Special Note: You may participate in this project as:

a) a solo class (and interact with other ePals through the Science Learning Center),

b) as a multi-class project with other ePals classrooms (and use your own project forum to communicate amongst your classrooms and the ePals forums to communicate with the wider ePals Global Community),

c) as a classroom-to-classroom email exchange.

Objectives:

1. Students will research a science topic through informational texts.

2. Students will examine elements of the genre of science informational texts.

3. Students will make comparisons between the genre of science informational texts and other familiar genres.

4. Students will work collaboratively to conduct experiments on their topic using the scientific method.

5. Students will practice the conventions of standard English when posting to forums and writing their science report. For some students, this will be authentic practice in their second (target) language.

6. Students will practice the important 21st century skills of collaboration, communication and critical thinking.

7. Students may build a relationship via email with a student in another region of the world.



Essential Questions:

How do informational texts support my understanding of science topics?

What is the scientific method?

How can reading, writing, listening and speaking be used to help a scientific investigation?



Common Core ELA Standards

This project meets up to 14 ELA Standards for Grades 2-5.



Reading 1, 5, 7, 10

Writing 2, 6, 7, 8, 10

Speaking and Listening 1, 2, 4, 5, 6

Culminating Activity Description: The culmination of any scientific inquiry process is a final report that communicates the extent and results of their investigation. Through this sharing of information, science advances, step by step. In this culminating activity, students learn how to write a science report with six key parts, and share their reports with the ePals global community.

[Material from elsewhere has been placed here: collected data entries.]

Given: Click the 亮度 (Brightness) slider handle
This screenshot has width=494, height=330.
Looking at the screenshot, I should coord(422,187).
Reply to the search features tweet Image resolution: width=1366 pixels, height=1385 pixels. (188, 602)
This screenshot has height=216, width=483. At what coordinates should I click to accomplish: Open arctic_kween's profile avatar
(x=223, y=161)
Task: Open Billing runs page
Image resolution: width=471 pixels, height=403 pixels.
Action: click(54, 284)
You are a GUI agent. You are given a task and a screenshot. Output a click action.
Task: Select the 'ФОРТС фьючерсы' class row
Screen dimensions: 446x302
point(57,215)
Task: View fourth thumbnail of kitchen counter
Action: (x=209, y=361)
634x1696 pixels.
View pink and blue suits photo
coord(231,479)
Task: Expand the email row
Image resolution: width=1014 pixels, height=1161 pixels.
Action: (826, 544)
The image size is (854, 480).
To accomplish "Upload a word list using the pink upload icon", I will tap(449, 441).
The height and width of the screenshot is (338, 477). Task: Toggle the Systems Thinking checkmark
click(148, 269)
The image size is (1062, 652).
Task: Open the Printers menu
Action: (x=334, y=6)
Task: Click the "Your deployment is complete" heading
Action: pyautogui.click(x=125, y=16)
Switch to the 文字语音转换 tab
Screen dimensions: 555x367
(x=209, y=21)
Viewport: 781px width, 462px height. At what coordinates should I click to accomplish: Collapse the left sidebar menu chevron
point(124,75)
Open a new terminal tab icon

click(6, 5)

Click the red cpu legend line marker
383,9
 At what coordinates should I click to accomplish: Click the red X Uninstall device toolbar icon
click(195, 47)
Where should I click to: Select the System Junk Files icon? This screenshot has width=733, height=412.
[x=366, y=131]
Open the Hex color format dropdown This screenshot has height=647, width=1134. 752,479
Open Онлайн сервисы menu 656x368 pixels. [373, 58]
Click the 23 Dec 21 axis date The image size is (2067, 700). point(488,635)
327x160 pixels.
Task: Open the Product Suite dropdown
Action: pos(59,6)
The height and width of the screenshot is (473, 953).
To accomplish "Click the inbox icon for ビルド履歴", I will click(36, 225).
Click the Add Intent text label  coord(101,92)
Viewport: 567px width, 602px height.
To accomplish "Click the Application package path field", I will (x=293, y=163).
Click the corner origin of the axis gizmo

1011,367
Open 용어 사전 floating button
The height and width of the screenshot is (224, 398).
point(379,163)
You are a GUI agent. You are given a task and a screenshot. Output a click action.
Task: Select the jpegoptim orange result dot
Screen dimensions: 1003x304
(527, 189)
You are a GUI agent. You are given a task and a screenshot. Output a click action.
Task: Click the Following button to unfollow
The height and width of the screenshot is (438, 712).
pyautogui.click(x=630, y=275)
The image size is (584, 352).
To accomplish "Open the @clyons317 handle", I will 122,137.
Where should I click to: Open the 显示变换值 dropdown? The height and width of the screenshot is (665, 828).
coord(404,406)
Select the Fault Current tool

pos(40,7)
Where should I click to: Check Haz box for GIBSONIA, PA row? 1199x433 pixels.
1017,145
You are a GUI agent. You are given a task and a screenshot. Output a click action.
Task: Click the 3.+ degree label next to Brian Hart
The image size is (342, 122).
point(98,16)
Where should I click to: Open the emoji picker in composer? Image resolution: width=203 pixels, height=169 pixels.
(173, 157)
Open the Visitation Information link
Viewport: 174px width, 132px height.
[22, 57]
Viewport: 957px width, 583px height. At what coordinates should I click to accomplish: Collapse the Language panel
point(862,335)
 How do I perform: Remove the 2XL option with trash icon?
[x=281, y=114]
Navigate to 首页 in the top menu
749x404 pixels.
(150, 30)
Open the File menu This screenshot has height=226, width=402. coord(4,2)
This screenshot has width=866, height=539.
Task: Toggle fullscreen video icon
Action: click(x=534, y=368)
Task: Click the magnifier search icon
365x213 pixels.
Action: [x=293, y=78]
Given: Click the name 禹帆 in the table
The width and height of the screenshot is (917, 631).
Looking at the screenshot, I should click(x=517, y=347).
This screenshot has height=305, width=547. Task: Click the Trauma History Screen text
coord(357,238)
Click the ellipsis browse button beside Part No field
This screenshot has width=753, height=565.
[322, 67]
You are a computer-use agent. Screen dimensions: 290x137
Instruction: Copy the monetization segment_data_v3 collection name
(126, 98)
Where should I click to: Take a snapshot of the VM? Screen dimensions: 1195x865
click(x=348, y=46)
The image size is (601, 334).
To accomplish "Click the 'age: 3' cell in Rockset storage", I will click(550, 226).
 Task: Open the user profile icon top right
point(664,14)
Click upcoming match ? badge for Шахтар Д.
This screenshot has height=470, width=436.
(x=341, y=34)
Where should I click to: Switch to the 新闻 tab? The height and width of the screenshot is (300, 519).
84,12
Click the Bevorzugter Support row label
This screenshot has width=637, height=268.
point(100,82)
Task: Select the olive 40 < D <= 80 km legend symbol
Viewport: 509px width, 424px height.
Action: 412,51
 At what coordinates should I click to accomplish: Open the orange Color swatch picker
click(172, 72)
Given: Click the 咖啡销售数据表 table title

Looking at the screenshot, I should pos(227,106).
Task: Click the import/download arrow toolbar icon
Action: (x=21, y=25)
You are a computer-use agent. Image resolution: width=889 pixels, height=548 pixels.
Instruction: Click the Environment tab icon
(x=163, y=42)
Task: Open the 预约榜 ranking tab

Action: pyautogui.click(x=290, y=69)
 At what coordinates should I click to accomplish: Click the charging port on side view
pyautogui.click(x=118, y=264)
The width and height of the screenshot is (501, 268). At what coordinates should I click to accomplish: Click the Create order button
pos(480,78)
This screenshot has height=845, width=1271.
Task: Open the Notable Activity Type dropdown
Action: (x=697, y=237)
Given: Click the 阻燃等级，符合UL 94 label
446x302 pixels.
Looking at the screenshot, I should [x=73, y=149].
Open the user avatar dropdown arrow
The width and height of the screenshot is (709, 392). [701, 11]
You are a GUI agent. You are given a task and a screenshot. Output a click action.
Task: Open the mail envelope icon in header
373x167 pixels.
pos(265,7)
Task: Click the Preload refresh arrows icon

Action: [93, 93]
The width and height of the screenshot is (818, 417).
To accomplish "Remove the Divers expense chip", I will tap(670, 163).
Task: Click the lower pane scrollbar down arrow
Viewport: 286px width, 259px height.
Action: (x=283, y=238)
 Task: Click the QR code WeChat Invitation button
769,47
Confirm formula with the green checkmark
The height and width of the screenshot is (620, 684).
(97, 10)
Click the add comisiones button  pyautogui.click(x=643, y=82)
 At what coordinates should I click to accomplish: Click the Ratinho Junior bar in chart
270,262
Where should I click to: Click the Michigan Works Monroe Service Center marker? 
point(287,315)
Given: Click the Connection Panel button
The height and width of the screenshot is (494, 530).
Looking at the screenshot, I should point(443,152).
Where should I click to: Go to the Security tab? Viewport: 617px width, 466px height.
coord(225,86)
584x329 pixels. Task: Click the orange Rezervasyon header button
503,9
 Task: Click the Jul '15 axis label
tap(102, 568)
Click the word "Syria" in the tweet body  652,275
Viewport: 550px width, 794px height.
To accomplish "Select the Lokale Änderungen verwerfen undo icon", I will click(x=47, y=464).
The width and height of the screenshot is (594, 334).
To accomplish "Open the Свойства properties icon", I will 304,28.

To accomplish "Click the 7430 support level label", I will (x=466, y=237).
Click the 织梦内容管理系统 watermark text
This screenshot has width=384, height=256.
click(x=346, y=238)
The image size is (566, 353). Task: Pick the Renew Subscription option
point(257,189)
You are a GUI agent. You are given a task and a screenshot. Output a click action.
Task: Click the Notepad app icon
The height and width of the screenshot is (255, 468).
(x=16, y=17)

Teach Lesson: Write A Science Report. Within this lesson students receive the handout Science Report Guidelines (found in the project resources tab), and they participate in composing their reports and engaging in peer revision/editing of their reports.

•Project Forum: Add a fourth thread to your project forum called “Science Reports” for students to post questions and get help with their science reports.

•Final copies of student reports should be posted in the Science Showcase to share with the entire ePals Global Community!

Follow these steps to participate.

1. Complete the Project and Culminating Activity


Do the in-class project activities to find out more about your topic through reading and experimenting!

2. Share Your Work

Share your experiment report with the ePals Global Community through the Science Learning Center “Science Showcase.”

3. Keep Learning!

Visit the ePals Science Learning Center and continue to learn about science!



Key Elements

Unit Preparation:

1. Choose a science topic to drive this project. Choose a topic that works with your science content curriculum or a topic promoted in the ePals Science Learning Center. Just make sure the topic is intriguing to your students!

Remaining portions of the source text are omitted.